COVID-19 Pandemic Is a Natural Disaster
In JN Contemporary Art LLC v. Phillips Auctioneers LLC, the U.S. District Court for the Southern District of New York rejected an art dealer’s attempt to enforce its agreement with an auction house to auction a painting by contemporary artist Rudolf Stingel. The agreement, executed in the summer of 2019, obligated the auction house to sell the painting at its May 2020 contemporary art auction and to pay the dealer a minimum price of $5,000,000 in connection with the sale.
The COVID-19 pandemic swept through New York in the spring of 2020, along with a state-wide disaster emergency declaration and restrictions on all non-essential activities, causing postponement of the auction. The auction house negotiated with the dealer and others on potential alternative dates for the sale, going so far as to say it would honor its agreements with its dealers.
Nevertheless, the contract at issue allowed the auction house to terminate the agreement and avoid payment of the guaranteed minimum price if the auction was “postponed for circumstances beyond our or your reasonable control, including, without limitation, as a result of natural disaster . . . .” On June 1, 2020, the auction house terminated the agreement to sell the Stingel painting. With the Stingel piece no longer a part of the auction, on July 2, 2020, the auction house still held a delayed virtual event at which it successfully sold many other works.

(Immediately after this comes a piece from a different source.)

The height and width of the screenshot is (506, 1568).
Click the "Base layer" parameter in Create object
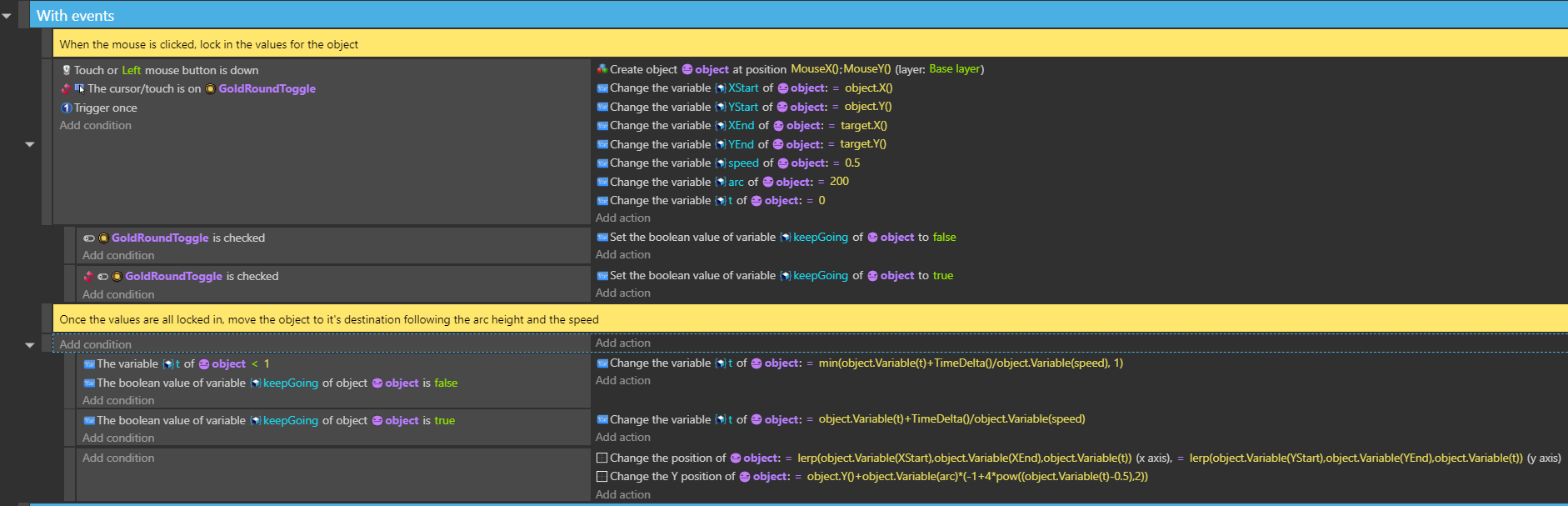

The dealer sued to compel the sale of the Stingel painting and for payment of the $5,000,000 minimum. The auction house moved to dismiss. The district court granted the motion, finding the pandemic was a “natural disaster,” triggering the termination provision. The court explained that the pandemic was a “worldwide public health crisis that has taken untold lives and upended the world economy.” The court also found that the pandemic was a “circumstance beyond [the parties’] reasonable control,” further permitting termination.